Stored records
= = = = = = =

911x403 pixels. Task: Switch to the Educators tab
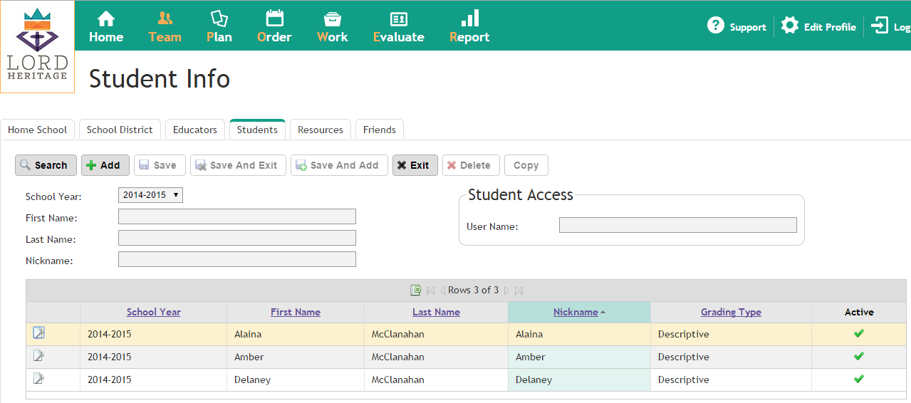(x=194, y=130)
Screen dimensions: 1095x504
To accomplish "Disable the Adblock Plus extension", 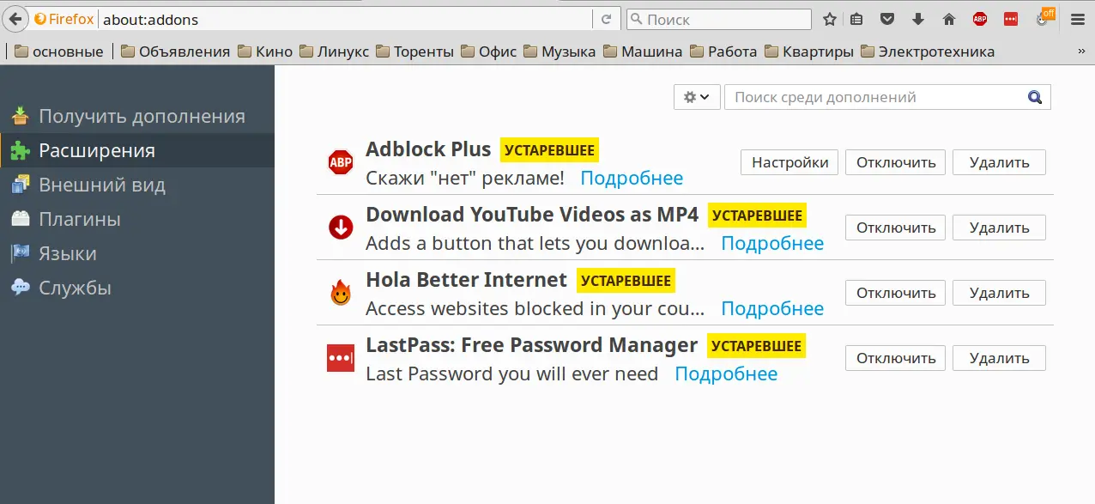I will tap(895, 162).
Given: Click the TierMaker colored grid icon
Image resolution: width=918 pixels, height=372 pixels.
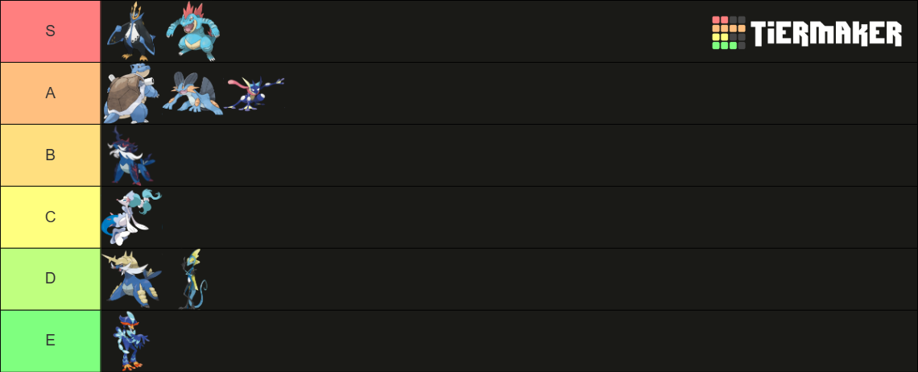Looking at the screenshot, I should tap(729, 33).
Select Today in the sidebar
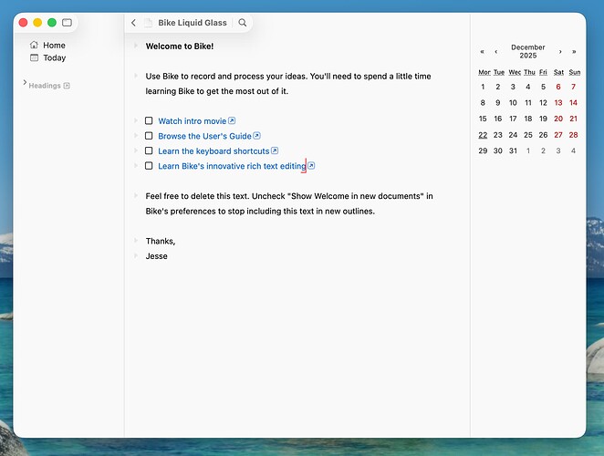Screen dimensions: 604x456 54,57
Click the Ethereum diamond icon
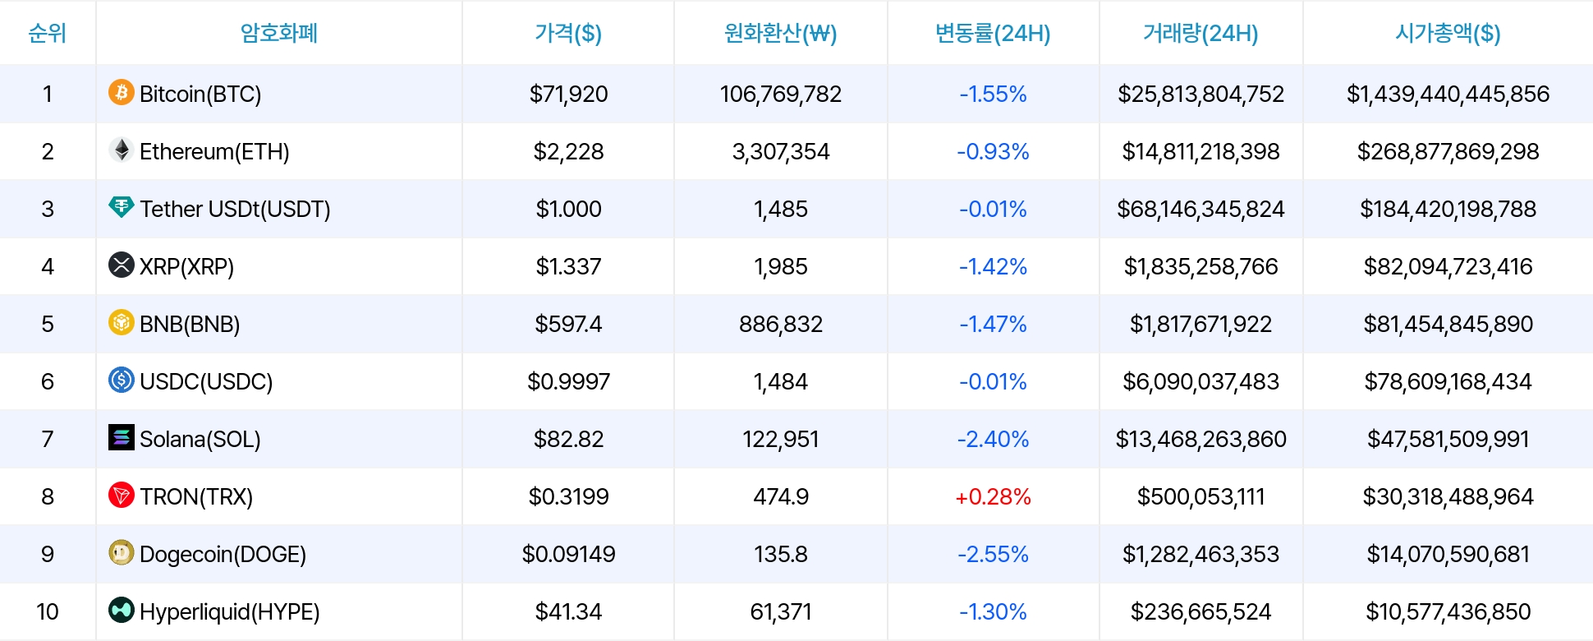 pos(122,151)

= = = = = = =

**WHAT IS NEEDED:** Where the line with "Given: Click the TierMaker colored grid icon" appears in the entries above, begin there and restate every line to the end word for word, minus the pictures.

**RESULT FOR THIS EXERCISE:**
Given: Click the TierMaker colored grid icon
Image resolution: width=918 pixels, height=372 pixels.
Looking at the screenshot, I should tap(729, 33).
Select Today in the sidebar
Screen dimensions: 604x456 54,57
Click the Ethereum diamond icon
 pos(122,151)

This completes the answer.